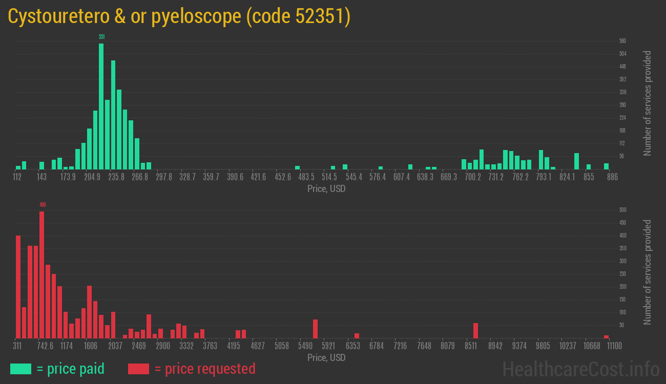This screenshot has width=666, height=384.
Task: Click the first red bar at price 311
Action: pyautogui.click(x=18, y=287)
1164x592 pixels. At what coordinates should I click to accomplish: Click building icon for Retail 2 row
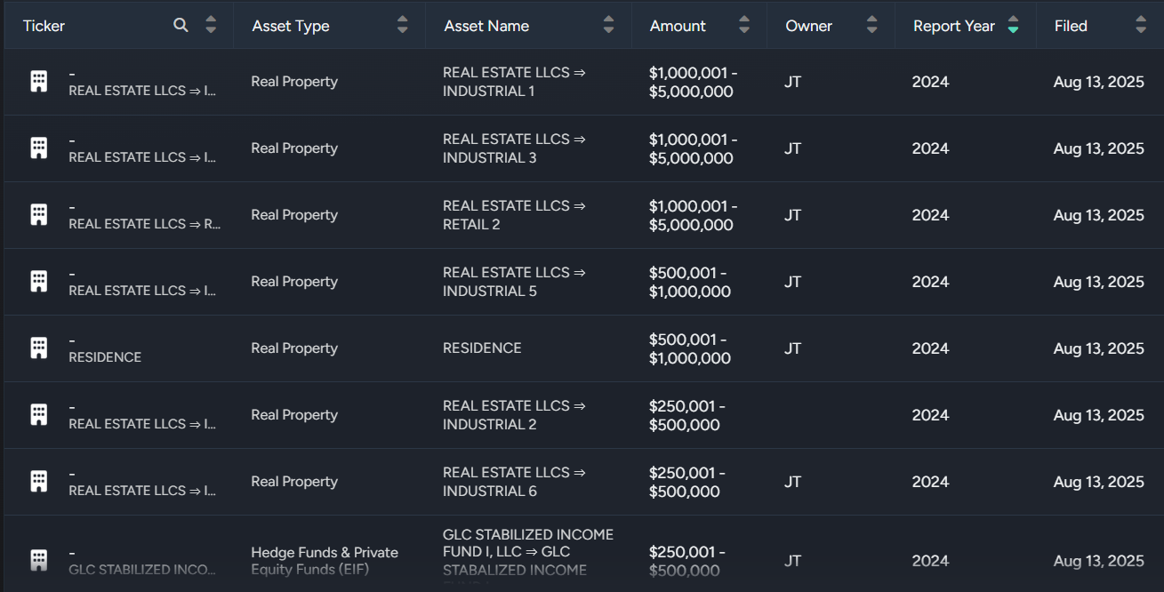tap(39, 214)
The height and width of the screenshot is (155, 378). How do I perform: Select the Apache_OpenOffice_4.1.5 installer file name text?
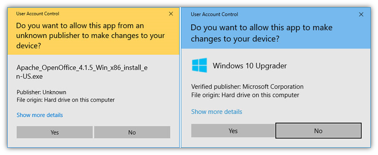point(82,72)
****************
— REQUEST —
Please copy the data above word for word, leaving out the pictures.

— CORRECT RESULT —
This screenshot has width=666, height=384.
Task: Click the first red bar at price 311
Action: pyautogui.click(x=18, y=287)
1164x592 pixels. At what coordinates should I click to accomplish: Click building icon for Retail 2 row
tap(39, 214)
The height and width of the screenshot is (155, 378). How do I perform: Select the Apache_OpenOffice_4.1.5 installer file name text?
point(82,72)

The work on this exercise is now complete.